In May 1976, Garland’s vehicle was burned in obvious retaliation for his tacit and then direct support for the breaking up of the group. A NSPA newsletter signed by W. Meiss (Cameron?) appeared, criticising Cawthron, Tane and Garland, and the "national bolshevik" Saleam. In a 1976 report, the SB seemed to agree that Tane played a very destabilising role.  But for the moment, the NSPA was dead and Australian neo-nazism silent. In early 1976, the author called upon Garland in Sydney to discuss the collapse of the NSPA. In my presence, he burned all the membership files and organizational documents of the NSPA. In December 1975, there were 73 Australian Nazis, of whom only a dozen were truly "active." One of them, Kevin Colbourne, evidently lived out on the Nullabour Plain where he posed for photos; he wore a German military helmet, home made iron cross and a crude blue uniform. The bonfire thankfully consumed it all.

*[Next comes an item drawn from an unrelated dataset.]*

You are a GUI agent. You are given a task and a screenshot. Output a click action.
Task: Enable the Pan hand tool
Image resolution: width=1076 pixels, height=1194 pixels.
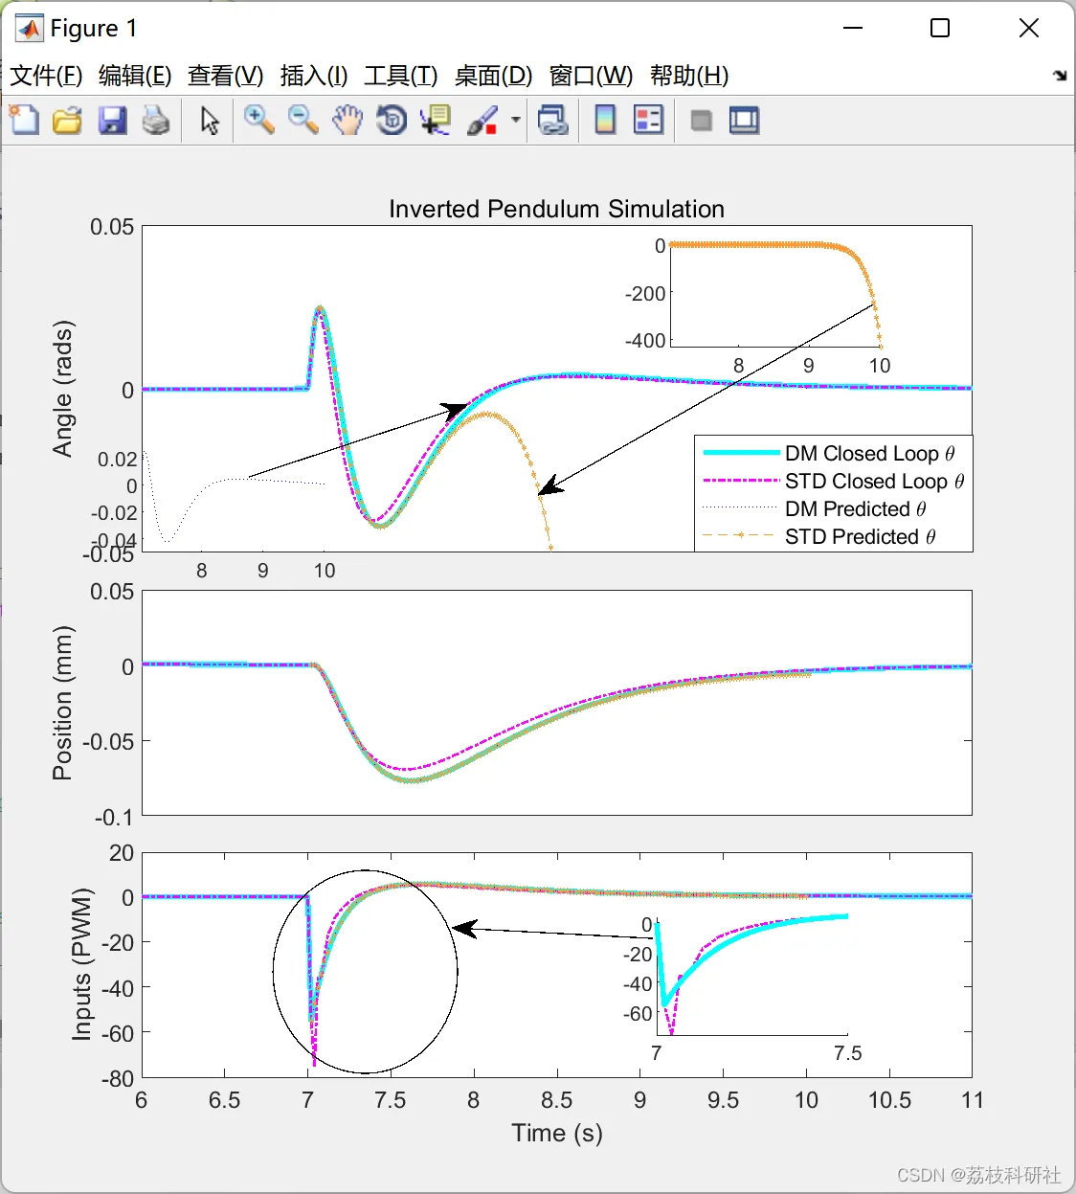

The disappearance of the NSPA had a curious sequel. The Bulletin magazine published an article that ostensibly came from an ASIO agent who desired "to set the record straight" on the NSPA. He reported "excessive zeal" in dealing with them under Labor and even the intervention of the MOSSAD. He considered the twenty Nazis not worth monitoring as most were "either in jail or mental institutions much of the time."  The article was obvious poppycock. It underestimated Nazi support and misstated the relationship with ASIO. The mentioning of MOSSAD was either foolish, or a furphy of the highest order. The article was more a cover-up.
As there were other dramatic changes on the Right scene, and with the advent of the Fraser government based upon an anti-communist programme, few players gave any thought to the NSPA’s ultimate collapse.

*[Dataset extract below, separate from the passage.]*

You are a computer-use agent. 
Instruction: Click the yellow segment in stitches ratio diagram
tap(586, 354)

The "Racist" (Anti-Immigration) Milieu
The Immigration Control Association (ICA) had formed in 1969 under the leadership of Robert Clark. There were various spin-offs from the ICA and alternate groups also made an appearance. Bob Clark, born 1908, had lived for thirty years in southern Africa, returning to Australia in 1967, the year after the White Australia Policy was officially axed. Clark understood the requirement of an activist group, but also lobby force, to mobilize resistance to the change. His own "conservative" upbringing directed him to the position where he would favour the Liberal Party over Labor, but his "racist" suspicion of the former grew over time. Although an "anti-socialist," he put race first. This was new and it angered the anti-communist Right around Lyenko Urbanchich and the Captive Nations Council (see below). By 1972, the ICA was organized nationally with about 500 members. Around a hundred and fifty resided in Sydney. 
Clark was a secretive man who preserved confidences -- and the membership roll. Yet he floated across the Sydney Right scene, lobbying to build opposition to immigration. In 1974, he struck a broad alliance with many actors in the scene and campaigned hard against Al Grassby, Minister for Immigration in the Whitlam government. Grassby was ousted from his electorate in the 1974 poll, blaming Clark and others for his defeat. The kudos won partly accrued to him and his authority grew. However, the anti-immigration scene was also fissiparous.

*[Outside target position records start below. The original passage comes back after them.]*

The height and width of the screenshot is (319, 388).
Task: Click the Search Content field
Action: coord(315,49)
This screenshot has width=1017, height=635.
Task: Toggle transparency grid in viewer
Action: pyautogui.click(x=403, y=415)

By 1973, Sydney was host to a number of anti-immigration groups. Nick Maina, Laurie Clapperton and and Noel Macdonald were also players. The Immigration Restriction Council, the White Australian and Aborigines Defence League and the White Australia Progressive Party (WAPP) were groups under the respective commands of each at various times thereafter. On occasion in alliance, on occasion out of union, these men vied with Clark for hegemony over the new pro-White Australia movement. In 1974, McDonald died and Clapperton’s group faltered, leaving Maina the only alternative anti-immigration leader to Clark.
These groups had obviously concerned Special Branch. There was clear evidence in Garland’s file of a source within the WAPP.  In this case he reported that Garland had attended a WAPP meeting on October 1, 1974. Maina told the author he has identified this person. John Bridge, another old hand, told the author he had been informed on at other meetings. The meetings were well attended and young people appeared, suggestive that the immigration issue could become more volatile and bring on an activist mobilization.
Ted Cawthron had considered the anti-immigration forces way back in 1970 as a key element in his secret plan to create a nationalist movement with a keen awareness of the "White Australia" question. Essentially, this was hardly a foolish notion. They had some numbers, financing and organizational resources.
The anti-immigration groups seemed to have had some strength in the belt from Mosman to Manly, where former Liberals provided the foot soldiers. Older ladies and war veterans were in numbers, some of whom had interests in other conservative ideas and visions. But "race" was their issue and it hardened them. They were people whose vision on immigration was limited to status quo ante 1966. And they would act, with long hours and hard work, to distribute hundreds of thousands of letterbox leaflets across Sydney, warning luridly of the challenge of immigration to our European culture and society. Eventually many would pass into National Action.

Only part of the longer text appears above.